• Short task: Convert the lines from the one containing "You are a computer-use agent. 640x421 pixels." through the one containing "pyautogui.click(x=1453, y=336)", both included, into a two-column CSV with the headers prompt_text and answer. Give one row for each text and its answer, with each value in a single quoted field and its line breaks replaced by spaces.

• Input:
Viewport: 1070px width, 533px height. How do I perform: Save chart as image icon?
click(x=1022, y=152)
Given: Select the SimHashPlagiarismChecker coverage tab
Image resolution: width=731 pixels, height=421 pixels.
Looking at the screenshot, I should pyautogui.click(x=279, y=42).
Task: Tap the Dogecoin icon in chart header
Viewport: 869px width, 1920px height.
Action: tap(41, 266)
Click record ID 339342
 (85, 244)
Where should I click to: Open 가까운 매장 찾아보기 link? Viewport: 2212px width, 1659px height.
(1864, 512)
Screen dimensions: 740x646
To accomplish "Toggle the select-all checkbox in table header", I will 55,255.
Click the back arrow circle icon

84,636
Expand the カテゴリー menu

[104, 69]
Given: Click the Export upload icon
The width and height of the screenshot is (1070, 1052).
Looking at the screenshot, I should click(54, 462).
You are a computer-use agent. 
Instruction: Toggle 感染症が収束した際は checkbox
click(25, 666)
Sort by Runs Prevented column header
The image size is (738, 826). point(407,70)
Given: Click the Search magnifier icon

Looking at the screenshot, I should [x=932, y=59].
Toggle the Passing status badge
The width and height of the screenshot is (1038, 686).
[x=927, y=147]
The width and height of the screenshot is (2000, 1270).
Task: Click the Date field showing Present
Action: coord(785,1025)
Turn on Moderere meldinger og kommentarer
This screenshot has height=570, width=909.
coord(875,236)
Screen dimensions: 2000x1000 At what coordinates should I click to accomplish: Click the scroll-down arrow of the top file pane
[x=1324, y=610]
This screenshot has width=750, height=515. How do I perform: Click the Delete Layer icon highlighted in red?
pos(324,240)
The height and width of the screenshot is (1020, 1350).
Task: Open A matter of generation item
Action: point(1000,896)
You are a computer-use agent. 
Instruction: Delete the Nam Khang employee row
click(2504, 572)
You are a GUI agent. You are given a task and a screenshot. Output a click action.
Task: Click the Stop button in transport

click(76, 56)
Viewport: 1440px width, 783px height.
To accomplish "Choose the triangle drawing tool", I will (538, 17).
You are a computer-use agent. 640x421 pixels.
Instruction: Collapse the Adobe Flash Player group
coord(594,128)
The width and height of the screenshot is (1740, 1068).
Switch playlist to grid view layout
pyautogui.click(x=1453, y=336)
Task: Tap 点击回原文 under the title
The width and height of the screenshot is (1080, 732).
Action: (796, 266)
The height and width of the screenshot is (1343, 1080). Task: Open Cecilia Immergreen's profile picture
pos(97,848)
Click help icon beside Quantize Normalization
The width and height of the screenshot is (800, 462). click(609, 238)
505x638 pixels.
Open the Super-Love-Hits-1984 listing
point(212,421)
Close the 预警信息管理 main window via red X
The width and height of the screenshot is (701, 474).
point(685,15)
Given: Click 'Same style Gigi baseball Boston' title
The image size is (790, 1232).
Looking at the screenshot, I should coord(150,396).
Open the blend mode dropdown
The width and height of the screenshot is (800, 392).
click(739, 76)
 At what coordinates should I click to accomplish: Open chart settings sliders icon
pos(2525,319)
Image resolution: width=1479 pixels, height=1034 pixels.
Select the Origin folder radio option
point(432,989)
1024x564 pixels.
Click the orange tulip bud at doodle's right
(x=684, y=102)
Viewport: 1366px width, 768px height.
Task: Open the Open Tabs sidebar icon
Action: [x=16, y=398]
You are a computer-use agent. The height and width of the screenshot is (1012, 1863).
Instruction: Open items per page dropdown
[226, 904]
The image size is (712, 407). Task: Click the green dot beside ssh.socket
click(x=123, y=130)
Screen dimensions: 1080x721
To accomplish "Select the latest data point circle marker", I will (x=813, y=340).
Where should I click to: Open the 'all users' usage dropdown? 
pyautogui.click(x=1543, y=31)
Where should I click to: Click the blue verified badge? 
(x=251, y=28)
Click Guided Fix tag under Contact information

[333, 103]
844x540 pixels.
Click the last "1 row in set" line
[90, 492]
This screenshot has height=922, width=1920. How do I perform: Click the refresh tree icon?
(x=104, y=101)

• Answer to this problem:
prompt_text,answer
"You are a computer-use agent. 640x421 pixels. Instruction: Collapse the Adobe Flash Player group","coord(594,128)"
"The width and height of the screenshot is (1740, 1068). Switch playlist to grid view layout","pyautogui.click(x=1453, y=336)"